When the creators and leaders of AI admit the metrics are untrustworthy, it signals a serious problem with AI benchmarking practices [00:06:53].
Fixing Public Metrics
To improve public benchmarks, all three components (model comparisons, test sets, and metrics) need reform [00:07:06].
- Model Comparisons:
- Require apple-to-apple comparisons with the same computational budget and constraints, avoiding cherry-picking configurations [00:07:14].
- Transparently show cost-performance trade-offs [00:07:24].
- Test Sets:
- Demand transparency through open-sourced data, methodologies, and code [00:07:34].
- Eliminate financial ties between benchmark creators and model companies [00:07:39].
- Implement regular rotation of test questions to prevent overfitting [00:07:45].
- Metrics:
- Control for style effects to measure substance rather than just engagement [00:07:51].
- Require all attempts to be publicly recorded to prevent cherry-picking the best run [00:07:59].
Progress is being made, with LM Arena developing style-controlled rankings [00:08:11]. Additionally, independent benchmarks are emerging in specific domains, including Legal Bench, MedQA, FinTech, and cross-cutting efforts like Agent Eval and Better Bench, which aim to benchmark the benchmarks themselves [00:08:20].
Building Effective Internal Evaluations
Instead of solely relying on public benchmarks, companies can build their own evaluation systems tailored to their specific use cases [00:08:53].
- Gather Real Data: Five actual queries from a production system are more valuable than 100 academic questions, as real user problems consistently outperform synthetic benchmarks [00:09:04].
- Choose Your Metrics: Select metrics (e.g., quality, cost, latency) that are relevant to the application; a chatbot’s needs differ from a medical diagnosis system [00:09:21].
- Test the Right Models: Don’t just follow leaderboards. Test the top five models on specific data, as a model excelling in generic benchmarks might fail on domain-specific documents [00:09:34].
- Systematize It: Establish consistent, repeatable evaluation processes, either by building in-house systems or using platforms like Scorecard [00:09:47].
- Keep Iterating: Evaluation should be a continuous process, not a one-time event, as models improve and needs evolve [00:09:55].
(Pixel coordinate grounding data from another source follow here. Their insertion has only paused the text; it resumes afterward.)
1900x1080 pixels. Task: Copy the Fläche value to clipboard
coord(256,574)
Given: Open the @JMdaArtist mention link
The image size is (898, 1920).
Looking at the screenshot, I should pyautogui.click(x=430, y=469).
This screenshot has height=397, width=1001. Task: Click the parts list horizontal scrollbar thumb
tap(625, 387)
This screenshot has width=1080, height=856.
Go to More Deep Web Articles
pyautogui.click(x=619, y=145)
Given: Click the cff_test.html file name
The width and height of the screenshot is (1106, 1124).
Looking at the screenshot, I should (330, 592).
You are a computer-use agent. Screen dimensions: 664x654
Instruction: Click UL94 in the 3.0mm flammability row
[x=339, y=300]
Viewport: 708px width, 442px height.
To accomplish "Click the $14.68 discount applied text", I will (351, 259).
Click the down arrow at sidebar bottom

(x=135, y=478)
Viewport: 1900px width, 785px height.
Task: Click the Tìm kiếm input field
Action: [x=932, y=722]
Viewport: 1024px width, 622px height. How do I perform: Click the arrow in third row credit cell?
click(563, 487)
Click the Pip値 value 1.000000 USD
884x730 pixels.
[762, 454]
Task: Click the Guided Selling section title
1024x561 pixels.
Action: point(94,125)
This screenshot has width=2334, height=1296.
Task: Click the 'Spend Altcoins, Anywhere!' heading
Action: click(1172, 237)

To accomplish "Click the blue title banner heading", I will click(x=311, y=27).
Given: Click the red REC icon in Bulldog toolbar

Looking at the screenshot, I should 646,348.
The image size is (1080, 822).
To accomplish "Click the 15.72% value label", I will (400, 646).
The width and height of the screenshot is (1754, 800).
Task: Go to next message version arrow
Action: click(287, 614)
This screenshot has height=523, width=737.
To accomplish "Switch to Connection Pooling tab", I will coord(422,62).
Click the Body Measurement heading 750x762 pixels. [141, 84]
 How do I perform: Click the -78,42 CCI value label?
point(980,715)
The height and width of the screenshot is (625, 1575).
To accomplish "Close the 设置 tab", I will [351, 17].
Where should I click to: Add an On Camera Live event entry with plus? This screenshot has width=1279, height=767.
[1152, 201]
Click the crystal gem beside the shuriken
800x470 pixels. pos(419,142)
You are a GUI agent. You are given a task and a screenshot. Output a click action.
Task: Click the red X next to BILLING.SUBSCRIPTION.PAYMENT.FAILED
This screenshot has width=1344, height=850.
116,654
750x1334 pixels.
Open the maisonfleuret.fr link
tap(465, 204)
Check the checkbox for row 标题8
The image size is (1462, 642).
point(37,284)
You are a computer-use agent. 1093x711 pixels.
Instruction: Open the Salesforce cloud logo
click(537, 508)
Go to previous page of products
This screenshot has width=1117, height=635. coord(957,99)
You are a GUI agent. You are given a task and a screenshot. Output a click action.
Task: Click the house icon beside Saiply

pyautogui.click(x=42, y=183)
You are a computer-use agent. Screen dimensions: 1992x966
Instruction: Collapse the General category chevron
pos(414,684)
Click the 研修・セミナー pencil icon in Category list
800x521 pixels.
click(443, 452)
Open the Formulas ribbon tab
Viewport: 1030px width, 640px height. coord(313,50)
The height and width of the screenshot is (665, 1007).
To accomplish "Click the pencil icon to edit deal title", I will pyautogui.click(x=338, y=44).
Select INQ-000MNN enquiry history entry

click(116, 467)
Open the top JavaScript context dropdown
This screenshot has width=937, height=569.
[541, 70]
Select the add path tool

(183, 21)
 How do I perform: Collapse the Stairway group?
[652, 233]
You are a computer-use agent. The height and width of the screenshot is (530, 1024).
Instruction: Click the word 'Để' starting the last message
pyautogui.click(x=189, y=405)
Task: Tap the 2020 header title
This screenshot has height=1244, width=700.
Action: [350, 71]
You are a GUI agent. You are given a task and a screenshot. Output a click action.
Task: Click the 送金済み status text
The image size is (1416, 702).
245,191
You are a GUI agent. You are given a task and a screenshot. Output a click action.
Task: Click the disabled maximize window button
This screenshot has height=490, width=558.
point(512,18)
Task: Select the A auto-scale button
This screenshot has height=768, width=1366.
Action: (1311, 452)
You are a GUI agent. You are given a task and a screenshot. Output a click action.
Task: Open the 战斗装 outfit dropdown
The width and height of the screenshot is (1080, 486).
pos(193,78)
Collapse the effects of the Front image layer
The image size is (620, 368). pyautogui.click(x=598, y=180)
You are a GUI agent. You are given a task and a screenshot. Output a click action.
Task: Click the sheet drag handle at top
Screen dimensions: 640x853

Scorecard, for instance, implements a continuous pre-deployment evaluation loop: identify issues, build improvements, run evaluations before deployment, get feedback, improve, deploy only when quality bars are met, then monitor and restart the cycle [00:10:05]. This continuous process differentiates teams that ship reliable AI from those constantly firefighting production issues [00:10:25]. While this requires more effort than checking a leaderboard, it’s the only way to build AI that truly serves users [00:10:34].
The benchmarks game remains rigged due to high stakes like market caps, acquisitions, and developer mind share [00:10:45]. However, companies can choose to build evaluations that genuinely help them ship better products by measuring what matters to their users, not what sells on social media platforms [00:10:54]. As the saying goes, “All benchmarks are wrong, but some are useful. The key is knowing which ones” [00:11:04].